Personal information
- Born: 8 January 2002 (age 24) Grenoble, France

Sport

Professional information
- Sport: Biathlon
- IBU Cup debut: 2022
- World Cup debut: 2023

World Championships
- Teams: 2 (2023, 2024)

World Cup
- Seasons: 2 (2022/23-)

European/IBU Cup
- Seasons: 2 (2022/23-)

Medal record
Women's biathlon
Representing France
Youth World Championships
| Gold medal – first place | 2021 Obertilliach | 3 × 6 km relay |

= Maya Cloetens =

French-Belgian biathlete (born 2002)

Maya Cloetens (born 8 January 2002) is a French-born Belgian biathlete. She has competed in the Biathlon World Cup since 2023.

== Career ==
Maya Cloeten's first international races took place at the 2019 Olympic Youth Festival in Sarajevo, where she won the silver medal with the mixed relay team. The following year, she participated in the Biathlon Junior World Championships 2020 in Lenzerheide, achieving her best result as fifth in the sprint and with the relay team.
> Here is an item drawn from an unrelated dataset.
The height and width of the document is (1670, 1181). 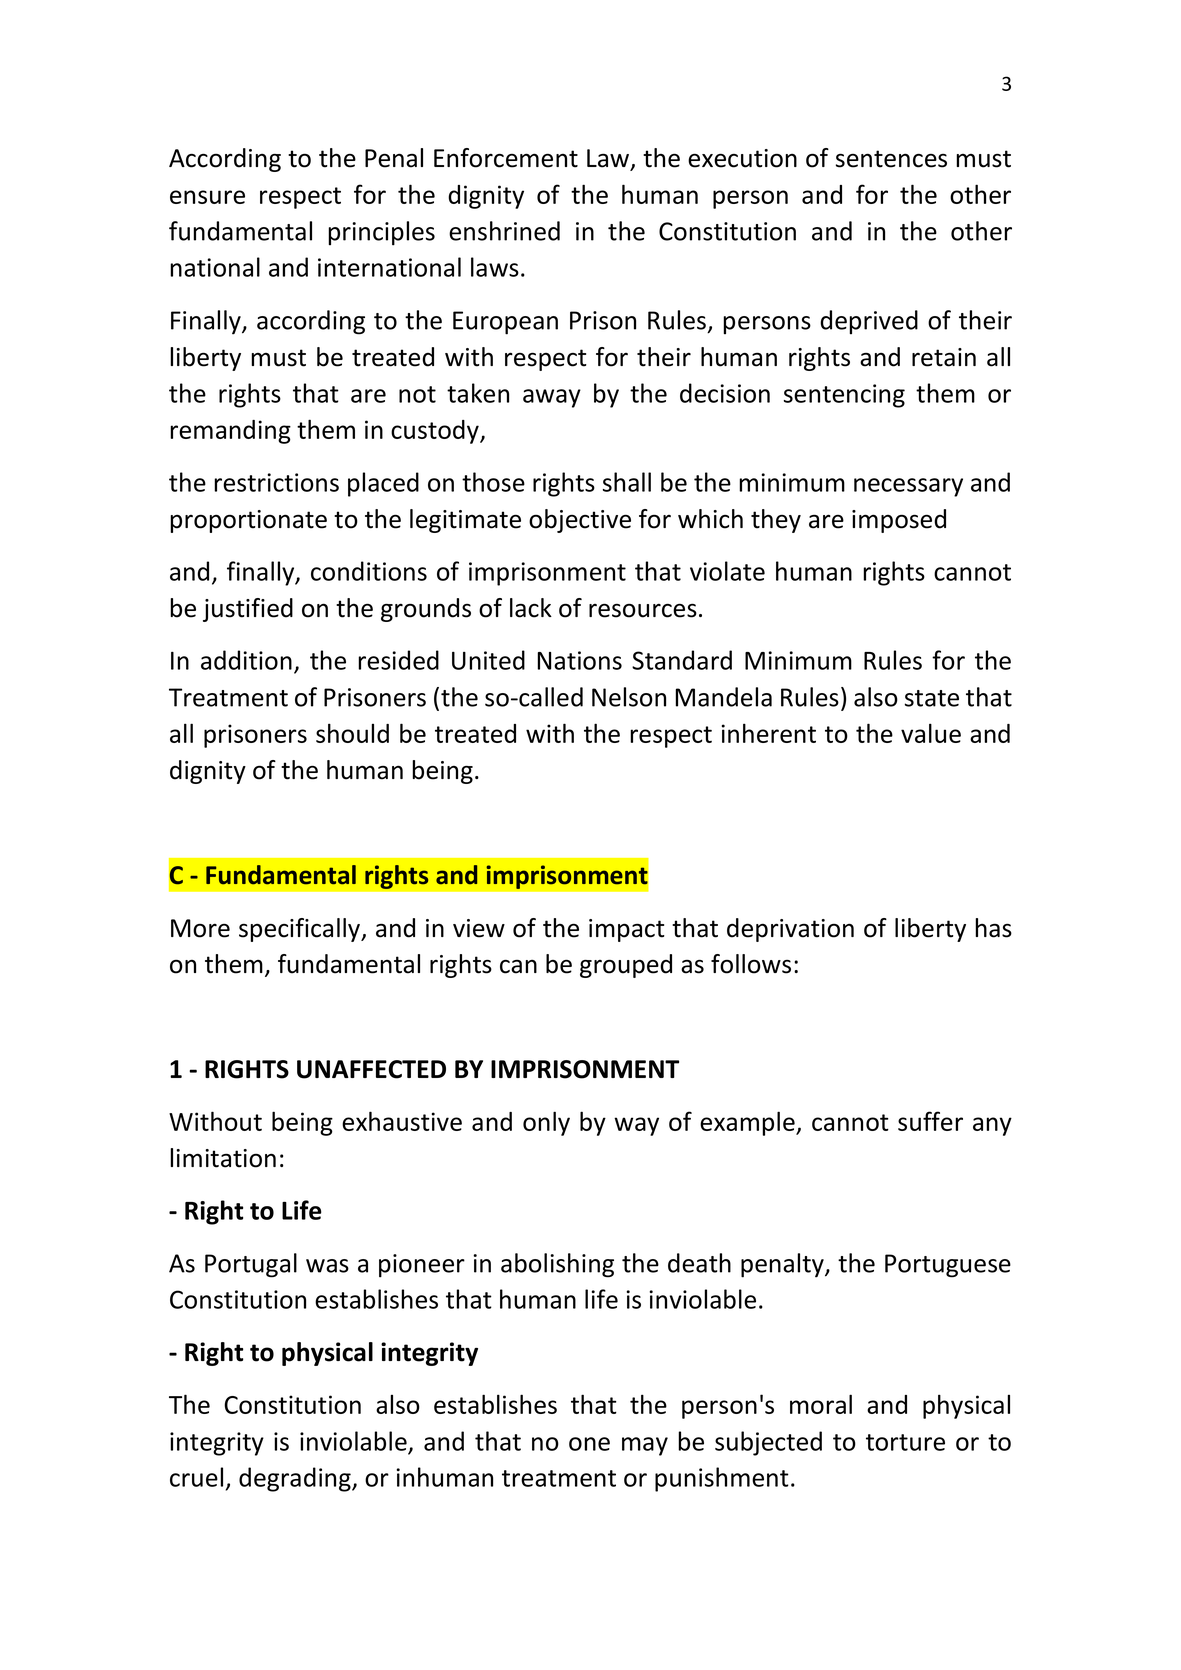 What do you see at coordinates (223, 1158) in the document?
I see `limitation` at bounding box center [223, 1158].
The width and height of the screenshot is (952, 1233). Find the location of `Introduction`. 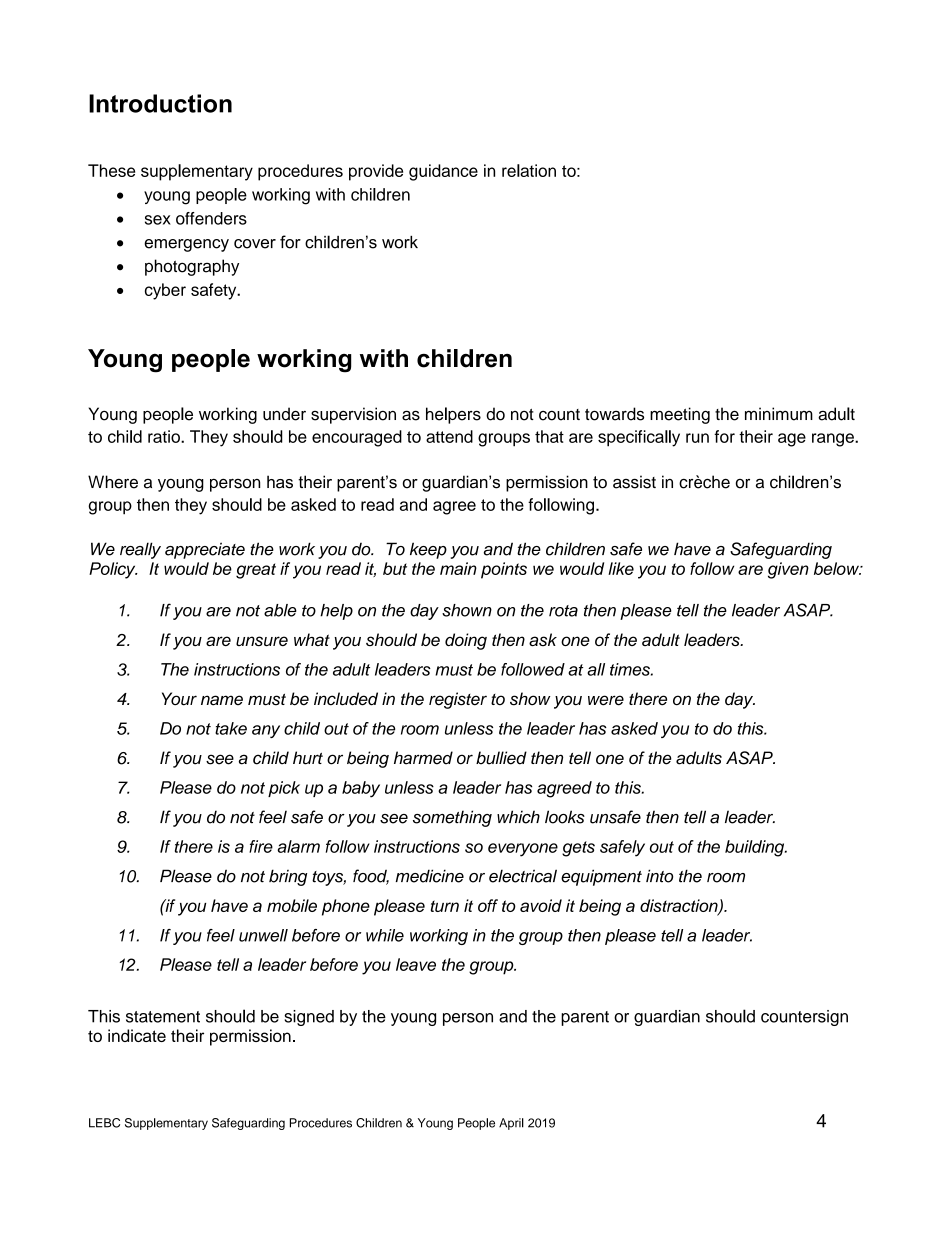

Introduction is located at coordinates (160, 103).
In the subsequent year, she competed in the Youth World Championships again, repeating her sprint performance from 2020, but the relay team, including Cloetens, significantly improved, securing victory with Fany Bertrand and Jeanne Richard. After a year without international tournament participation, she won the French U-23 individual championship in March 2022.

Shortly after winning the national title, the French association expelled Cloetens from the team due to a "lack of perspective," denying her support. As she also holds Belgian citizenship due to family ties, she decided to represent Belgium in the future. Unlike naturalization, she did not face a multi-year suspension. Her initial competitions for the new nation occurred at the French Summer Championships on roller skis in September. With the exception of Lotte Lie, there were no other female athletes in the Belgian national team, leading Cloetens to participate immediately in the IBU Cup in the winter of 2022/23, achieving three top-30 results. In the Junior Cup in December, she dominated with four podium finishes, although she did not win any races, initially leading the rankings.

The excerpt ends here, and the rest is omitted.